Evaluating Quality Improvement Interventions: Strengthening Causal Inference with Observational Data
As innovations in healthcare delivery systems and electronic medical records (EMR) data capture develop, the methods employed to evaluate interventions disseminated to improve the quality and efficiency of patient care should evolve as well. Through my dissertation work I have explored methods and strategies to employ when developing a responsible healthcare quality improvement (QI) evaluation in three separate domains.

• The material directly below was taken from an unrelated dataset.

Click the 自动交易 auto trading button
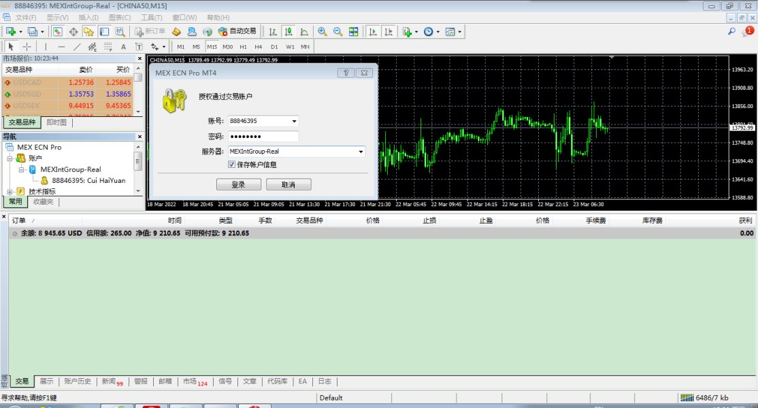click(x=237, y=31)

The first chapter of my dissertation focuses on assessing the effect of an intervention to identify and manage sepsis through a retrospective cohort study at the University of California San Francisco (UCSF) Medical Center. The analysis revealed that the UCSF sepsis bundle was associated with a 31% decreased risk of in-hospital mortality across hospital units (adjusted incidence rate ratio 0.69, 95% Confidence Interval (CI) 0.53, 0.91) and the adjusted number needed to treat was 15 (CI 8,69). In the second chapter of my dissertation, I present a review of the causal inference framework in the setting of interrupted time-series analysis and apply it to the formation of an analysis plan for a multidisciplinary intervention implemented at UCSF Medical Center to decrease the use of packed red blood cell transfusions. The third chapter of this work focuses on developing a metric to measure timely access to ambulatory specialty care in a cohort of nearly 60,000 UCSF primary care patients. I explored associations between population-level weekly ambulatory specialty care access defined three ways and the rate of population-level weekly poor health outcomes. Based on unadjusted Poisson analysis, there were correlations identified between poor outcomes and timely access to care in some specialties and the results provide a springboard for future exploration of metric performance and adjustment.
As a body of work, my dissertation illustrates the breadth of the field of healthcare QI, providing evidence to support the continued evolution of robust methods for evaluation of interventions that will improve the quality, safety, and value of healthcare delivered nationally and globally.